TASK SET:
A - Decide whether each statement below agrees with the passage on technological transformation. Answer yes or no, and quote the words of the passage that decide it.
(i) An earlier version of the piece first appeared as a column at BetterHumans on December 1, 2003.
(ii) "Set Theory for Futurists" first appeared on Saturday, June 12, 2004.
(iii) Human lives have been defined only by their limits.
B - Copy out the passage on technological transformation from "Human lives have" to "with such transformations?", renaming "limits" as "constraints" wherever it occurs.

TEXT PASSAGE:
>>>

I want to change the world, not to leave it. I want transformation, not transcendence.
An earlier, rather different, version of this piece first appeared as a column published at BetterHumans, December 1, 2003. This version also incorporates revised material from a couple of old blog-posts, "The Politics of Progressive Technology Development: Arguments From Stage Management Versus Arguments From Superlative States," which first appeared here on Saturday, June 12, 2004, and also "Set Theory for Futurists," which appeared Wednesday, May 19, 2004.
Human lives have always been defined both by their limits and by the strategies we use to cope with and overcome them. Many people who are coming now to be ever more fascinated (or appalled) by the spectacle of emerging, disruptive technological developments have begun to voice the hope (or the worry) that human beings are on the verge of a series of profound technological transformations of what have long been deeply definitive human limits.
Is that really true? How could anyone confidently claim to know such a thing? How would we sensibly assess our circumstances in the midst of such technodevelopmental churn? Do we have the critical and ethical vocabularies on hand to cope with such transformations?

<<<

GIVEN ENTRIES:

>>>

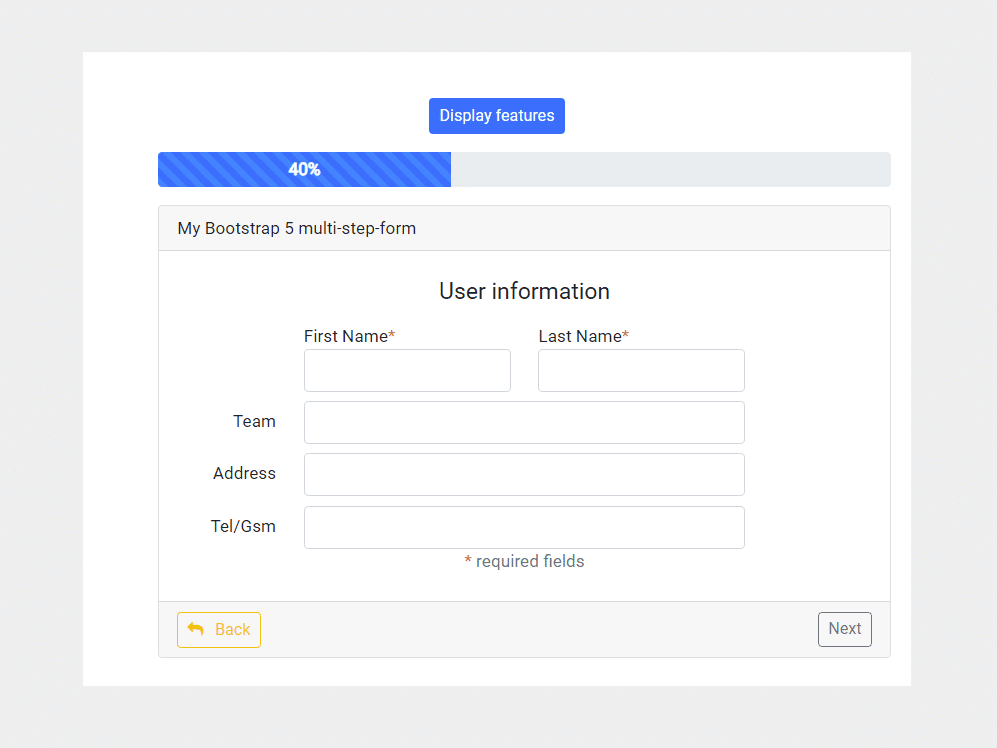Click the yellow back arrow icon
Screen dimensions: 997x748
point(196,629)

<<<
>>>

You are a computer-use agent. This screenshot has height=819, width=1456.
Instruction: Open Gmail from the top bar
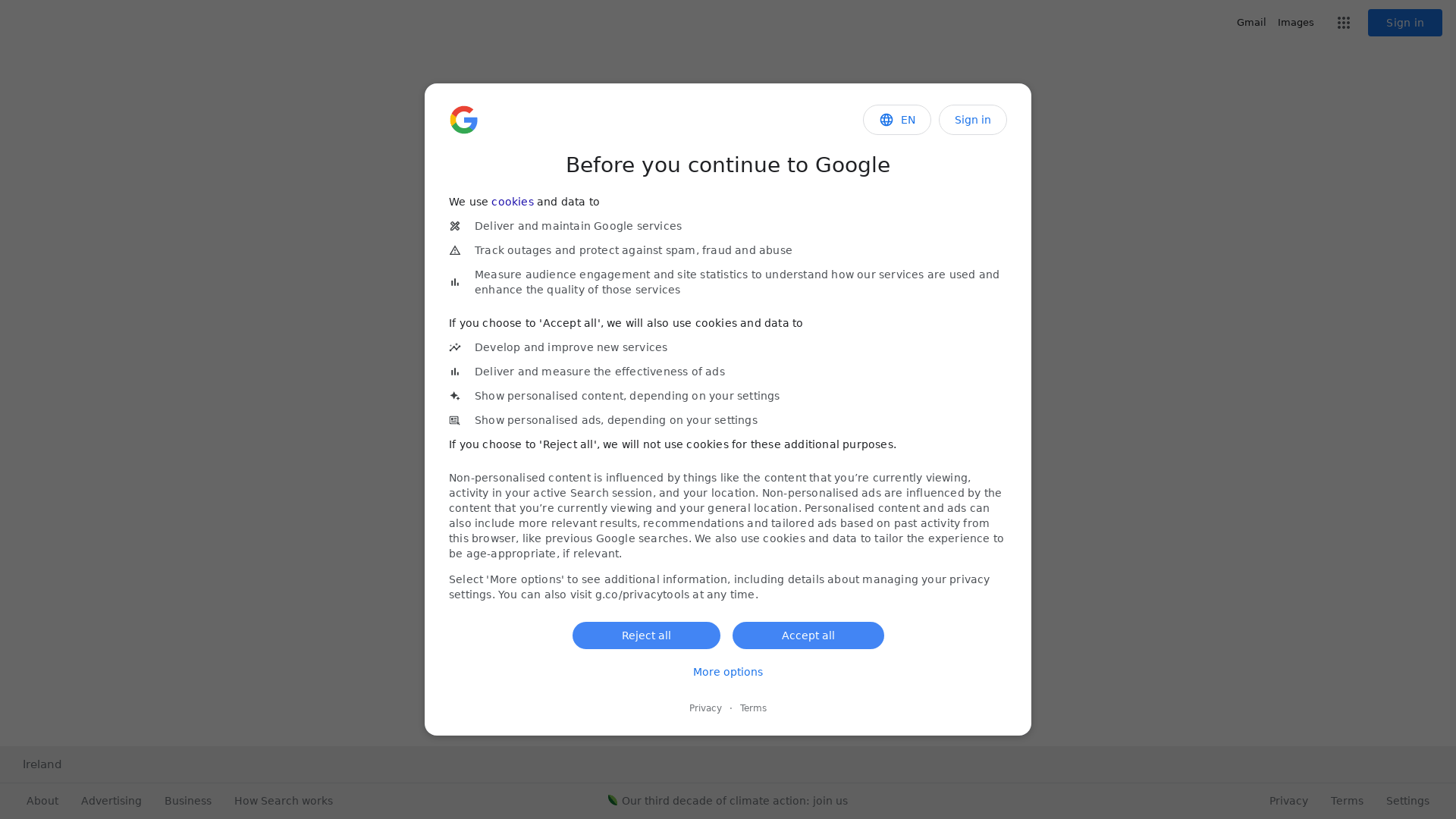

<<<
>>>

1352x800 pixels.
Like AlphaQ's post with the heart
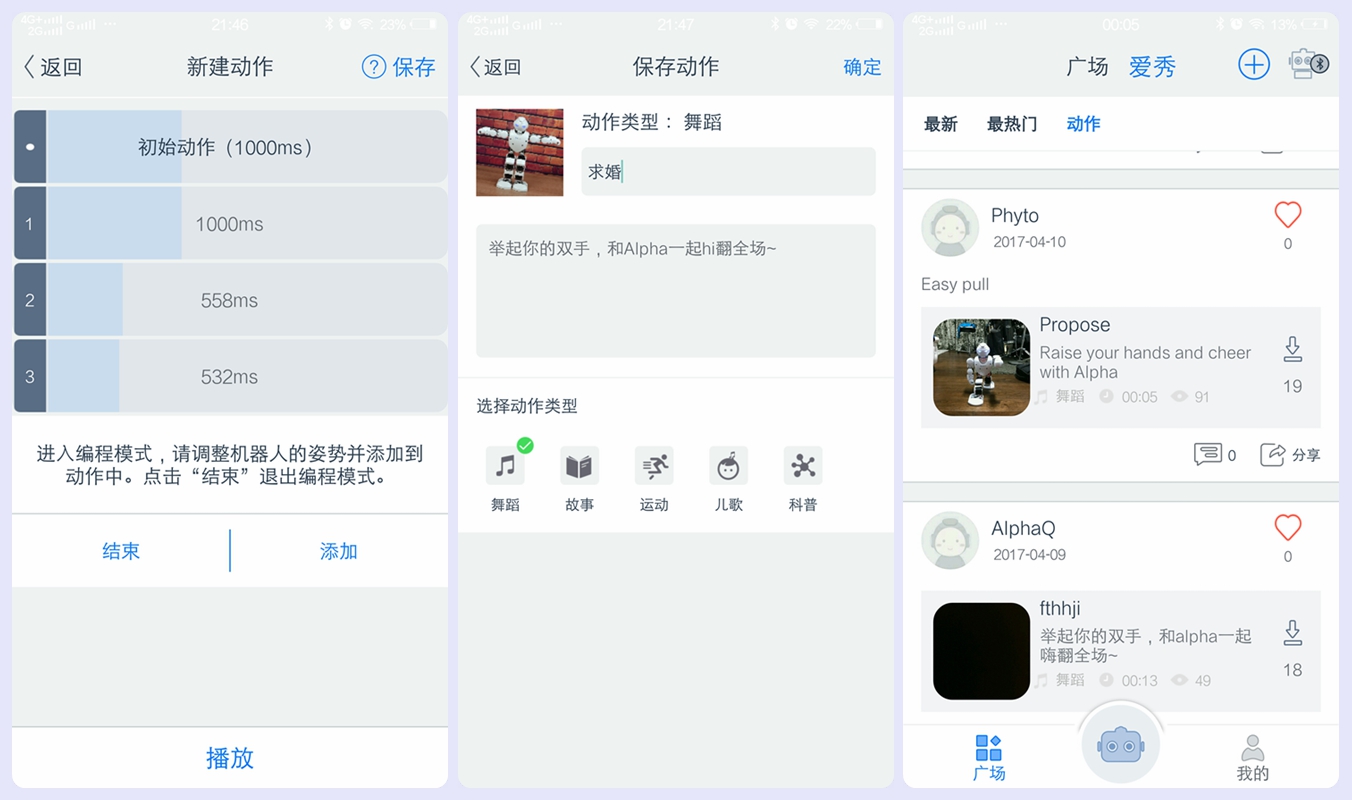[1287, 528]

<<<

RESPONSES IN ORDER:
A -
(i) Yes: "An earlier, rather different, version of this piece first appeared as a column published at BetterHumans, December 1, 2003."
(ii) No: "which appeared Wednesday, May 19, 2004."
(iii) No: "Human lives have always been defined both by their limits and by the strategies we use to cope with and overcome them."

B -
Human lives have always been defined both by their constraints and by the strategies we use to cope with and overcome them. Many people who are coming now to be ever more fascinated (or appalled) by the spectacle of emerging, disruptive technological developments have begun to voice the hope (or the worry) that human beings are on the verge of a series of profound technological transformations of what have long been deeply definitive human constraints.
Is that really true? How could anyone confidently claim to know such a thing? How would we sensibly assess our circumstances in the midst of such technodevelopmental churn? Do we have the critical and ethical vocabularies on hand to cope with such transformations?